The little things make all the difference

As I mentioned in an earlier post I have been preparing Gérard Grisey's Accords Perdus to perform with Composer/performer Horn player Max Pankau . For those of you that are not aware of this work it is MONUMENTAL for two horns. It is based on the natural harmonic series and is done so in a way that you end up with a great amount of microtonality, from quarter tones to eighth tones. It is a remarkable work you can read about it here. The Oil Valley Hornist blog does a great write up on it so I will not try. Go ahead and wander over there and have a read.

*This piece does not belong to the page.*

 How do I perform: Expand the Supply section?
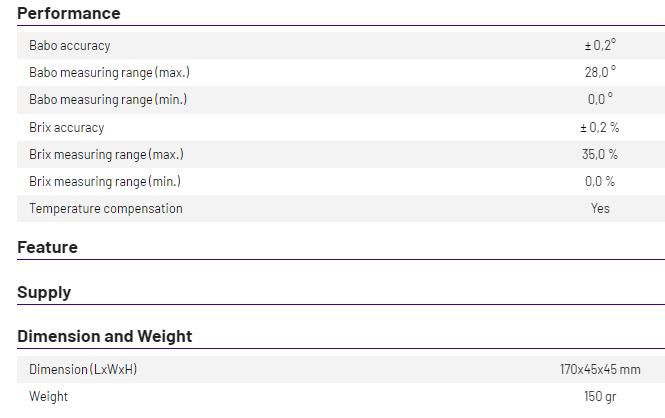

What I want to talk about is how I go about learning microtonal skills. This also relates back to the Stockhausen as he does call for some microtonal sections. More often than not microtonal things fall under that "faking it" post I made a few weeks back. Which is a shame, because poorly executed microtones sound all kinds of bad. When I first encountered micrtones I took a peers advice and just "played it out of tune". When I look back that was terrible advice that just missed the point. So here are my quick tips to figuring it out

  1. You need to learn to hear and be comfortable with microtones. 

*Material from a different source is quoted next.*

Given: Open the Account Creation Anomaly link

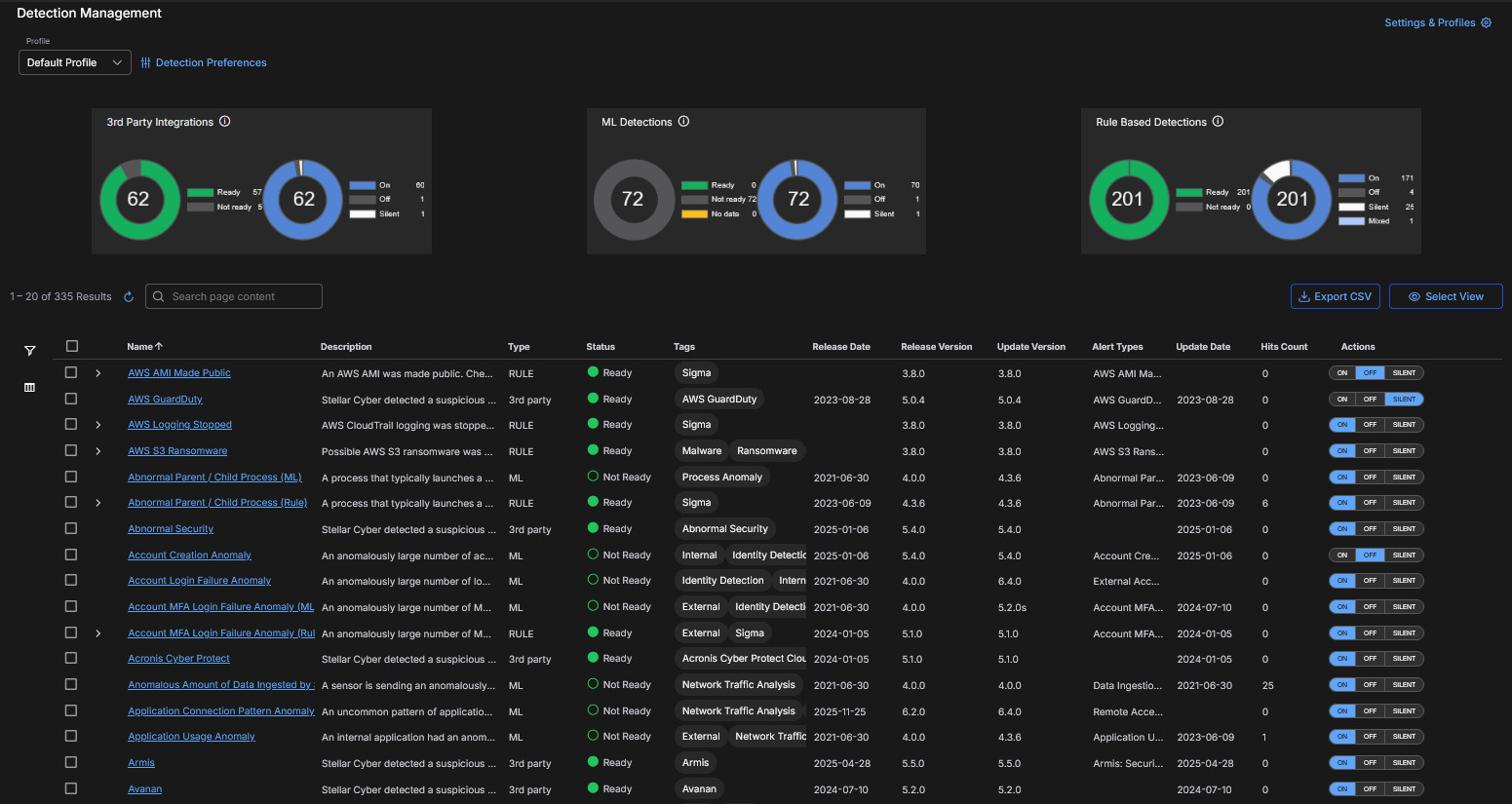Looking at the screenshot, I should 189,555.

    1. Practice playing a semitone and find the space equal between the two. Try different fingerings etc ( I will get into that later) For the horn we are lucky since the harmonic series has things like flat seventh harmonics. KNOW THE SERIES, and use it.
    2. Don't use a tuner to do it. That is just a dog chasing it's tail, be able to HEAR it. Compare from the semitone above and below, isolated and in context.
  2. Figure out the best way to do it for the work you are playing.
    1. Two examples:
      1. I did a work last year that had some rapid microtonal things, no way I could do it well with using harmonic series based intonation. You can always DETUNE your horn. A brief note about that. Usually things happen too quickly to muck around with slides. So detune the Bflat side of your horn and use it for the micro sections and the F side for regular things. Mark the slide where the quarter tone is (eighth tones are a diff beast) and use a slidelock so you can get back to home base quick. This will also work if a composer gives you microtones below the trebel clef staff (horn in pitch) where microtones don't really exist in the harmonic series.
      2. Grisey's Accords Perdus uses harmonic intonation, you are called to play quarter tones, and eighth tones so the only way you will make it work is the harmonic series. That being said, when you are in rehearsal you need to make sure the aural product is correct so be prepared with all the alternates (fingerings, and where they are in the harmonic series).
  3. Be aware of the colour. With microtones the colour shifts on the horn through a great deal of spectrums we usually don't get. Keep an ear for it make sure it makes sense sonically.
  4. Finally, practise, practise, practise. These things are hard enough on the best day and fall outside the traditional technique in many many ways, so when they are called for don't be surprised (you will surprise people when you can actually do them)
I did some google footwork for people.
Oil Valley Hornist - Huge resource for this stuff, great work!
Charles Ives - Not for horn, but you can really hear it.
Doug Hill covers this in his Extended Technique book (something all horn players [and not composers...] should own.)